▸ TASK TO CARRY OUT: The line containing "19 [button] (639, 293)" and every line after it, through the last one below: output exactly these and nothing else.
START DATASET
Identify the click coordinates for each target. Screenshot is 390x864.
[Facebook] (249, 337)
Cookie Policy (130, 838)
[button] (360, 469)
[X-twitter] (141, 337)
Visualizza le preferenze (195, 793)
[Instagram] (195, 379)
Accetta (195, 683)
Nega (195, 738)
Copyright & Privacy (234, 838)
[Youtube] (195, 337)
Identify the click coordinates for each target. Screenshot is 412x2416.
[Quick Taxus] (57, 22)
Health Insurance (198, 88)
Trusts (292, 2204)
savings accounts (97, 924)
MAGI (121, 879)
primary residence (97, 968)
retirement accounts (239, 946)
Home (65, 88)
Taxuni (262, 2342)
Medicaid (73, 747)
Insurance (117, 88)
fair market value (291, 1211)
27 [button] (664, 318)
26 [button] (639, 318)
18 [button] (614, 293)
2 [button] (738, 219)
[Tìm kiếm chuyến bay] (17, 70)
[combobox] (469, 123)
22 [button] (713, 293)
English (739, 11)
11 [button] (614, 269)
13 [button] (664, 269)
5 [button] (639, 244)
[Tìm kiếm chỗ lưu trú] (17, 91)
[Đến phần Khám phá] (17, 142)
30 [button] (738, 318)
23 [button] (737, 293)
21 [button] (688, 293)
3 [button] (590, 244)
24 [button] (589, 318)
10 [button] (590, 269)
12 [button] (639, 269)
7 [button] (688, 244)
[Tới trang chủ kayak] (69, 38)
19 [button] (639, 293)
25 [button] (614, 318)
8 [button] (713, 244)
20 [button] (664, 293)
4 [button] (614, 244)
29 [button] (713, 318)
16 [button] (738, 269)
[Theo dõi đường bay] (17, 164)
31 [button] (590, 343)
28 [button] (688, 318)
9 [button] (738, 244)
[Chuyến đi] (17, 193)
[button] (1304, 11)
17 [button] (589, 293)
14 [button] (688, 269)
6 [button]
END DATASET
▸ SOLVED PROBLEM:
19 [button] (639, 293)
25 [button] (614, 318)
8 [button] (713, 244)
20 [button] (664, 293)
4 [button] (614, 244)
29 [button] (713, 318)
16 [button] (738, 269)
[Theo dõi đường bay] (17, 164)
31 [button] (590, 343)
28 [button] (688, 318)
9 [button] (738, 244)
[Chuyến đi] (17, 193)
[button] (1304, 11)
17 [button] (589, 293)
14 [button] (688, 269)
6 [button]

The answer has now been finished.